The Pals Battalion - The Later Years

The Leedspals Association was setup in 1919 after Colonel Sir Edward Brotherton gave a dinner at the Leeds Town Hall for the remaining surviving members, it was run by a commitee elected from its members, irrespective of their former ranks.This would not be their last reunion. The exact details of the founding of the Association can no longer be found however it is thought that the criteria was that you had to be an original Colsterdale man. This was because they didn't want soldiers joining whom they didn't know. What ever the precise details, we know that the Leedspals Association was founded on the bonds of friendship forged at Colsterdale, Egypt and on the battlefields of France.

The dinner organised by Edward Brotherton was not the last, after this, the remaining Pals took many trips the battlefields in France where they served and also three annual pilgrimages each year. In 1935 a memorial cairn was placed at Colsterdale on the site where the original Leedspals were sent to train in 1914. On the anniversary of the Pals leaving Leeds for Colsterdale the Pals Association returned each year to place a wreath from the previous years service held at Leeds Parish Church. Along with this on Armistice day the Pals would lay a wreath on Leeds cenotaph. These two dates were held so that the memories of their friends and comrades would not be forgotten. The service at Colsterdale is still held today, unfortunately there are no remaining survivors left but family members go to make sure the memory is kept alive.
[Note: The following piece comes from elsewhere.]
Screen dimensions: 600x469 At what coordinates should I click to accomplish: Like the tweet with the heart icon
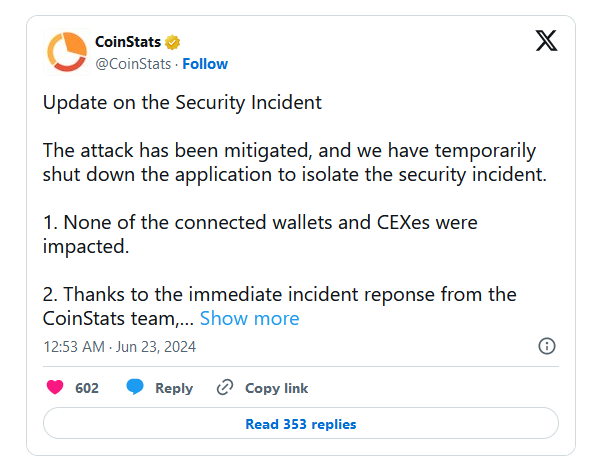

One of the important roles that the association played was to take care of the less fortunate members who were disabled as a result of the war. the last president of the association was Arthur Dalby who served for two and a half years and had been a member of the committee since the beginning.

" I never met a finer body of fellows in my life, and ive always been proud to have been on the Committee and Chairman and President of the Leeds Pals, because they were such a grand lot of fellows"

Arthur Dalby.

" The comradeship continued long after the war, and he Fred Naylor always attended the annual outing to Colsterdale, and remembrance service at Leeds Parish Church where the Pal's Memorial is. The real meaning of that comradeship was brought home to me when Grandpa died in 1974 at the grand old age of eighty two. At his funeral I was surprised to see a contingent of Pals stood to their attention outside the crematorium. Then they did a smart right turn in to pay their last respects. This really was a 'Pals' Battalion in the true sense of the word."

Margaret Sudol - Granddaughter of Fred Naylor.